Let $x,y\in\mathbb{R}^n$, $n>0$. Suppose we have an arbitrary nonlinear mapping $T(x):\mathbb{R}^n\to\mathbb{R}^n$, that basically performs a nonlinear coordinate transformation for which we assume that $\frac{\partial T}{\partial x}$ has full rank for all $x$ (so it is a 'valid' transformation, so to speak). My question is; Does there always exists a $Q:\mathbb{R}^n\times \mathbb{R}^n\to\mathbb{R}^{n\times n}$, such that for all $x,y$ $$T(x)-T(y)=Q(x,y)(x-y).$$ And if not, what are the conditions on $T$, such that the above holds?
For $n=1$, it is quite easy, i.e. $Q(x,y)=\frac{T(x)-T(y)}{x-y}$, but for higher dimensions, this is a bit more tricky...
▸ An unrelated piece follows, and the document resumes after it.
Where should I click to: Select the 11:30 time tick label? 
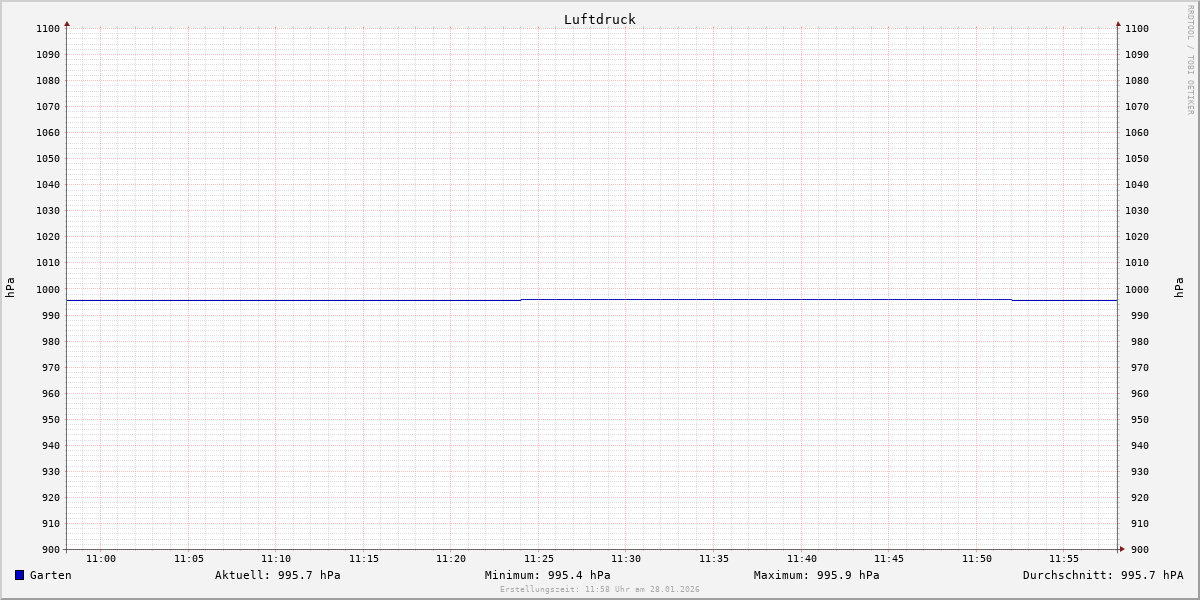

Yes, if $T:\mathbb{U}\rightarrow R^n$ is continuously differentiable on $\mathbb{U}$ and $\mathbb{U}$ is open, it holds that
$$ T(x)-T(y)= \underbrace{\left(\int_0^1 \frac{\partial T}{\partial x}(y+t(x-y))\,d t\right)}_{Q(x,y)}(x-y)$$ for $x,y\in\mathbb{U}$, see Lemma 1 here.